Die Zahl der Menschen mit andauernden Problemen bei der Jobsuche ist in den vergangenen Jahren kontinuierlich und stark zurückgegangen. Galten in Deutschland im Jahr 2006 noch 2,6 Millionen als chronisch arbeitslos, waren es 2015 1,2 Millionen. Dies geht aus einer neuen Studie des Nürnberger Instituts für Arbeitsmarkt- und Berufsforschung (IAB) hervor. Demnach hat sich der Anteil der Betroffenen an der Gesamtzahl der Erwerbstätigen und Erwerbslosen in diesem Zeitraum mehr als halbiert.
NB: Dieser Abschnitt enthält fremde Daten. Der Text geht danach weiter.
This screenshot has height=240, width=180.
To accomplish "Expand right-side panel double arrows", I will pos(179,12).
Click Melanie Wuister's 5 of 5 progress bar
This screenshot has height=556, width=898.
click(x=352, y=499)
Die Autoren der Studie unterscheiden zwischen der Landzeitarbeitslosigkeit und der chronischen Arbeitslosigkeit. Letztere erfasst laut IAB-Arbeitsmarktforscherin Regina Konle-Seidl auch jene, deren Arbeitslosigkeit durch kurze Phasen der Beschäftigung oder durch Fördermaßnahmen unterbrochen wird, und die dennoch auf dem regulären Arbeitsmarkt "nicht richtig Fuß fassen" können. Das liefere ein realistischeres Bild davon, wie viele Menschen nachhaltige Integrationsprobleme in Beschäftigung haben. Für fast die Hälfte aller "chronisch Arbeitslosen" gilt dies seit mindestens fünf Jahren. 15 Prozent von ihnen schaffen dann innerhalb dieser fünf Jahre den Sprung auf den regulären Arbeitsmarkt.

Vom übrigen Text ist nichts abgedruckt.